-- Opening Marker --

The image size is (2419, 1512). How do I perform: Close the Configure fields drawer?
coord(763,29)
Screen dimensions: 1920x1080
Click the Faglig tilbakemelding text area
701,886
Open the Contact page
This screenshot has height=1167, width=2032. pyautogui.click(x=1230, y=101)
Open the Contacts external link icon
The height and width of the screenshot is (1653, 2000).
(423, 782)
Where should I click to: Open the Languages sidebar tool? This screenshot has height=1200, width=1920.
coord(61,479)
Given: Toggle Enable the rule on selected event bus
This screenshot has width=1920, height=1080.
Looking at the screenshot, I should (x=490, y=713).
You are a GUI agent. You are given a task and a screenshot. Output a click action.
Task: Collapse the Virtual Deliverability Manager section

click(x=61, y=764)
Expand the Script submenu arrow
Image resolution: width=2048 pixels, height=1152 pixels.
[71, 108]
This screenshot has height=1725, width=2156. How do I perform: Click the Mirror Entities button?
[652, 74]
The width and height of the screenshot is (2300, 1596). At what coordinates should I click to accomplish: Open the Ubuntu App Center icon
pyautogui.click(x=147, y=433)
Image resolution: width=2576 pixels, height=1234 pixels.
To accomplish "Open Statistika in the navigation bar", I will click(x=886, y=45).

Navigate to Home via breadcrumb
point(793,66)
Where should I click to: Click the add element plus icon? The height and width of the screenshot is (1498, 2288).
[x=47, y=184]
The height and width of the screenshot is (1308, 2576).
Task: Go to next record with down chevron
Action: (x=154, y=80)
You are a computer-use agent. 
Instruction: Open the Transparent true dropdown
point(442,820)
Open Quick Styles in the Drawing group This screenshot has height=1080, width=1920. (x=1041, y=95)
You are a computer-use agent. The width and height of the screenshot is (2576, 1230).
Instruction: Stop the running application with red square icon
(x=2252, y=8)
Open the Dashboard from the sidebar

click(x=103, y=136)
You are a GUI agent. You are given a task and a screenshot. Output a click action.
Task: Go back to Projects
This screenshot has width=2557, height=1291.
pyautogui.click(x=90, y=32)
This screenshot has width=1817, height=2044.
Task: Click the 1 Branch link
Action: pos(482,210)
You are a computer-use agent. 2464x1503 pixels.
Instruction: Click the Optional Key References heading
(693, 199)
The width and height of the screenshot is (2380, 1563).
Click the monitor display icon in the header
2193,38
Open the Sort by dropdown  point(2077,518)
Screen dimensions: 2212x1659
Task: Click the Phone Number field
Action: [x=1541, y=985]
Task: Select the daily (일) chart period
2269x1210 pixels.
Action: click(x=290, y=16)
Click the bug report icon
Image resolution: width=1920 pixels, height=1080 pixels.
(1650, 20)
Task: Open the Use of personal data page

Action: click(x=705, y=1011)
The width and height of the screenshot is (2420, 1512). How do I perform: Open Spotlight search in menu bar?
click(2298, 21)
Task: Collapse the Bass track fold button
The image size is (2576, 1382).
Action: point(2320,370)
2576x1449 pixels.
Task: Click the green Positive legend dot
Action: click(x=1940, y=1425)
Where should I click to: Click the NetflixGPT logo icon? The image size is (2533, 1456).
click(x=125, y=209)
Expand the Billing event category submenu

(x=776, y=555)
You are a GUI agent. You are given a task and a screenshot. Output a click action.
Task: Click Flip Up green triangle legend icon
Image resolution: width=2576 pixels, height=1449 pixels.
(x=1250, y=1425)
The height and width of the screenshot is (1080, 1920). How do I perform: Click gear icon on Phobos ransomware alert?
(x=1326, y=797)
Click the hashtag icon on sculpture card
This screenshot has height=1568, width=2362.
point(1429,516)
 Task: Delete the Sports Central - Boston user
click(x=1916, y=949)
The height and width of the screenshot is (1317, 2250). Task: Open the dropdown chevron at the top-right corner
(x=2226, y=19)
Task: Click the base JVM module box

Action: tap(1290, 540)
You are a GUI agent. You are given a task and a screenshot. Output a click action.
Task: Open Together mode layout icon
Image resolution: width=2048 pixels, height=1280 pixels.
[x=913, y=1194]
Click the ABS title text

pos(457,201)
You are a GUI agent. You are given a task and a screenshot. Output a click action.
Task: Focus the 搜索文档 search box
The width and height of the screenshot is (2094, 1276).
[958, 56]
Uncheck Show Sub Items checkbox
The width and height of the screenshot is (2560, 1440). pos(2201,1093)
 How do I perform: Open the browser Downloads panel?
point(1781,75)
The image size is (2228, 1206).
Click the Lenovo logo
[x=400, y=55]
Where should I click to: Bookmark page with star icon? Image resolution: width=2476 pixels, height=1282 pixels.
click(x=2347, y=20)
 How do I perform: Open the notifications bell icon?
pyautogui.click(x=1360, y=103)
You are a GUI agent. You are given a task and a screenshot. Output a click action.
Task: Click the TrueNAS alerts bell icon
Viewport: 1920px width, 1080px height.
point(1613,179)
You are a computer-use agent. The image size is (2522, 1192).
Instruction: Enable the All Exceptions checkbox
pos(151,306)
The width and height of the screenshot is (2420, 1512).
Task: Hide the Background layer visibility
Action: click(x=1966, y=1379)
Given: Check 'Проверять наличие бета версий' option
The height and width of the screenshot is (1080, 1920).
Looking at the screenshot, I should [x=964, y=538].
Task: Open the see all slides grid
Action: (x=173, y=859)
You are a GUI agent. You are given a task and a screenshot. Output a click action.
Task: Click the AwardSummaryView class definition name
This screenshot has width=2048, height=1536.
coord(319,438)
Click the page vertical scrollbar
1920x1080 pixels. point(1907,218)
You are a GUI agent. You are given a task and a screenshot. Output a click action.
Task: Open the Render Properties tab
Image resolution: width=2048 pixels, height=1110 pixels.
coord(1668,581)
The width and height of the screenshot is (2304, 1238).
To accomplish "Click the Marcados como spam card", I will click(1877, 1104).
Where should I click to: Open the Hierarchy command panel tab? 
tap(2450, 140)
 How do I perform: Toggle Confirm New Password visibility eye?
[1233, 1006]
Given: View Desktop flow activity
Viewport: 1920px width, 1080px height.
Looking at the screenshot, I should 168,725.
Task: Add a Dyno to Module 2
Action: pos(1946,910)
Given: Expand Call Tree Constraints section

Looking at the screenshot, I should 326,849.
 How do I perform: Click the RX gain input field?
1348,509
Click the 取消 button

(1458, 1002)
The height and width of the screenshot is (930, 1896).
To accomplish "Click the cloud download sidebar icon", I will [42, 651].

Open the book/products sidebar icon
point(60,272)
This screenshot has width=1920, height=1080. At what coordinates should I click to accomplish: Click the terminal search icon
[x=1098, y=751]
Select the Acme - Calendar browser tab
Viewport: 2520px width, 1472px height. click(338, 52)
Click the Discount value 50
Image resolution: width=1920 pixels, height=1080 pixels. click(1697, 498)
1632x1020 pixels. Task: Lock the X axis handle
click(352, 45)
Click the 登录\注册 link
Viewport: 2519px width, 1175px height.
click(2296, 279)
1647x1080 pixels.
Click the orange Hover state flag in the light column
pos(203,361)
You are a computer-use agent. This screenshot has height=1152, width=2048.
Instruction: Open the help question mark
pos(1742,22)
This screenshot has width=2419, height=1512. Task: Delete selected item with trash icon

-- Closing Marker --

**Problem statement:**
Repeat the data word for word.

**Solved exercise:**
The image size is (2419, 1512). How do I perform: Close the Configure fields drawer?
coord(763,29)
Screen dimensions: 1920x1080
Click the Faglig tilbakemelding text area
701,886
Open the Contact page
This screenshot has height=1167, width=2032. pyautogui.click(x=1230, y=101)
Open the Contacts external link icon
The height and width of the screenshot is (1653, 2000).
(423, 782)
Where should I click to: Open the Languages sidebar tool? This screenshot has height=1200, width=1920.
coord(61,479)
Given: Toggle Enable the rule on selected event bus
This screenshot has width=1920, height=1080.
Looking at the screenshot, I should (x=490, y=713).
You are a GUI agent. You are given a task and a screenshot. Output a click action.
Task: Collapse the Virtual Deliverability Manager section

click(x=61, y=764)
Expand the Script submenu arrow
Image resolution: width=2048 pixels, height=1152 pixels.
[71, 108]
This screenshot has height=1725, width=2156. How do I perform: Click the Mirror Entities button?
[652, 74]
The width and height of the screenshot is (2300, 1596). At what coordinates should I click to accomplish: Open the Ubuntu App Center icon
pyautogui.click(x=147, y=433)
Image resolution: width=2576 pixels, height=1234 pixels.
To accomplish "Open Statistika in the navigation bar", I will click(x=886, y=45).

Navigate to Home via breadcrumb
point(793,66)
Where should I click to: Click the add element plus icon? The height and width of the screenshot is (1498, 2288).
[x=47, y=184]
The height and width of the screenshot is (1308, 2576).
Task: Go to next record with down chevron
Action: (x=154, y=80)
You are a computer-use agent. 
Instruction: Open the Transparent true dropdown
point(442,820)
Open Quick Styles in the Drawing group This screenshot has height=1080, width=1920. (x=1041, y=95)
You are a computer-use agent. The width and height of the screenshot is (2576, 1230).
Instruction: Stop the running application with red square icon
(x=2252, y=8)
Open the Dashboard from the sidebar

click(x=103, y=136)
You are a GUI agent. You are given a task and a screenshot. Output a click action.
Task: Go back to Projects
This screenshot has width=2557, height=1291.
pyautogui.click(x=90, y=32)
This screenshot has width=1817, height=2044.
Task: Click the 1 Branch link
Action: pos(482,210)
You are a computer-use agent. 2464x1503 pixels.
Instruction: Click the Optional Key References heading
(693, 199)
The width and height of the screenshot is (2380, 1563).
Click the monitor display icon in the header
2193,38
Open the Sort by dropdown  point(2077,518)
Screen dimensions: 2212x1659
Task: Click the Phone Number field
Action: [x=1541, y=985]
Task: Select the daily (일) chart period
2269x1210 pixels.
Action: click(x=290, y=16)
Click the bug report icon
Image resolution: width=1920 pixels, height=1080 pixels.
(1650, 20)
Task: Open the Use of personal data page

Action: click(x=705, y=1011)
The width and height of the screenshot is (2420, 1512). How do I perform: Open Spotlight search in menu bar?
click(2298, 21)
Task: Collapse the Bass track fold button
The image size is (2576, 1382).
Action: point(2320,370)
2576x1449 pixels.
Task: Click the green Positive legend dot
Action: click(x=1940, y=1425)
Where should I click to: Click the NetflixGPT logo icon? The image size is (2533, 1456).
click(x=125, y=209)
Expand the Billing event category submenu

(x=776, y=555)
You are a GUI agent. You are given a task and a screenshot. Output a click action.
Task: Click Flip Up green triangle legend icon
Image resolution: width=2576 pixels, height=1449 pixels.
(x=1250, y=1425)
The height and width of the screenshot is (1080, 1920). How do I perform: Click gear icon on Phobos ransomware alert?
(x=1326, y=797)
Click the hashtag icon on sculpture card
This screenshot has height=1568, width=2362.
point(1429,516)
 Task: Delete the Sports Central - Boston user
click(x=1916, y=949)
The height and width of the screenshot is (1317, 2250). Task: Open the dropdown chevron at the top-right corner
(x=2226, y=19)
Task: Click the base JVM module box

Action: tap(1290, 540)
You are a GUI agent. You are given a task and a screenshot. Output a click action.
Task: Open Together mode layout icon
Image resolution: width=2048 pixels, height=1280 pixels.
[x=913, y=1194]
Click the ABS title text

pos(457,201)
You are a GUI agent. You are given a task and a screenshot. Output a click action.
Task: Focus the 搜索文档 search box
The width and height of the screenshot is (2094, 1276).
[958, 56]
Uncheck Show Sub Items checkbox
The width and height of the screenshot is (2560, 1440). pos(2201,1093)
 How do I perform: Open the browser Downloads panel?
point(1781,75)
The image size is (2228, 1206).
Click the Lenovo logo
[x=400, y=55]
Where should I click to: Bookmark page with star icon? Image resolution: width=2476 pixels, height=1282 pixels.
click(x=2347, y=20)
 How do I perform: Open the notifications bell icon?
pyautogui.click(x=1360, y=103)
You are a GUI agent. You are given a task and a screenshot. Output a click action.
Task: Click the TrueNAS alerts bell icon
Viewport: 1920px width, 1080px height.
point(1613,179)
You are a computer-use agent. The image size is (2522, 1192).
Instruction: Enable the All Exceptions checkbox
pos(151,306)
The width and height of the screenshot is (2420, 1512).
Task: Hide the Background layer visibility
Action: click(x=1966, y=1379)
Given: Check 'Проверять наличие бета версий' option
The height and width of the screenshot is (1080, 1920).
Looking at the screenshot, I should [x=964, y=538].
Task: Open the see all slides grid
Action: (x=173, y=859)
You are a GUI agent. You are given a task and a screenshot. Output a click action.
Task: Click the AwardSummaryView class definition name
This screenshot has width=2048, height=1536.
coord(319,438)
Click the page vertical scrollbar
1920x1080 pixels. point(1907,218)
You are a GUI agent. You are given a task and a screenshot. Output a click action.
Task: Open the Render Properties tab
Image resolution: width=2048 pixels, height=1110 pixels.
coord(1668,581)
The width and height of the screenshot is (2304, 1238).
To accomplish "Click the Marcados como spam card", I will click(1877, 1104).
Where should I click to: Open the Hierarchy command panel tab? 
tap(2450, 140)
 How do I perform: Toggle Confirm New Password visibility eye?
[1233, 1006]
Given: View Desktop flow activity
Viewport: 1920px width, 1080px height.
Looking at the screenshot, I should 168,725.
Task: Add a Dyno to Module 2
Action: pos(1946,910)
Given: Expand Call Tree Constraints section

Looking at the screenshot, I should 326,849.
 How do I perform: Click the RX gain input field?
1348,509
Click the 取消 button

(1458, 1002)
The height and width of the screenshot is (930, 1896).
To accomplish "Click the cloud download sidebar icon", I will [42, 651].

Open the book/products sidebar icon
point(60,272)
This screenshot has width=1920, height=1080. At what coordinates should I click to accomplish: Click the terminal search icon
[x=1098, y=751]
Select the Acme - Calendar browser tab
Viewport: 2520px width, 1472px height. click(338, 52)
Click the Discount value 50
Image resolution: width=1920 pixels, height=1080 pixels. click(1697, 498)
1632x1020 pixels. Task: Lock the X axis handle
click(352, 45)
Click the 登录\注册 link
Viewport: 2519px width, 1175px height.
click(2296, 279)
1647x1080 pixels.
Click the orange Hover state flag in the light column
pos(203,361)
You are a computer-use agent. This screenshot has height=1152, width=2048.
Instruction: Open the help question mark
pos(1742,22)
This screenshot has width=2419, height=1512. Task: Delete selected item with trash icon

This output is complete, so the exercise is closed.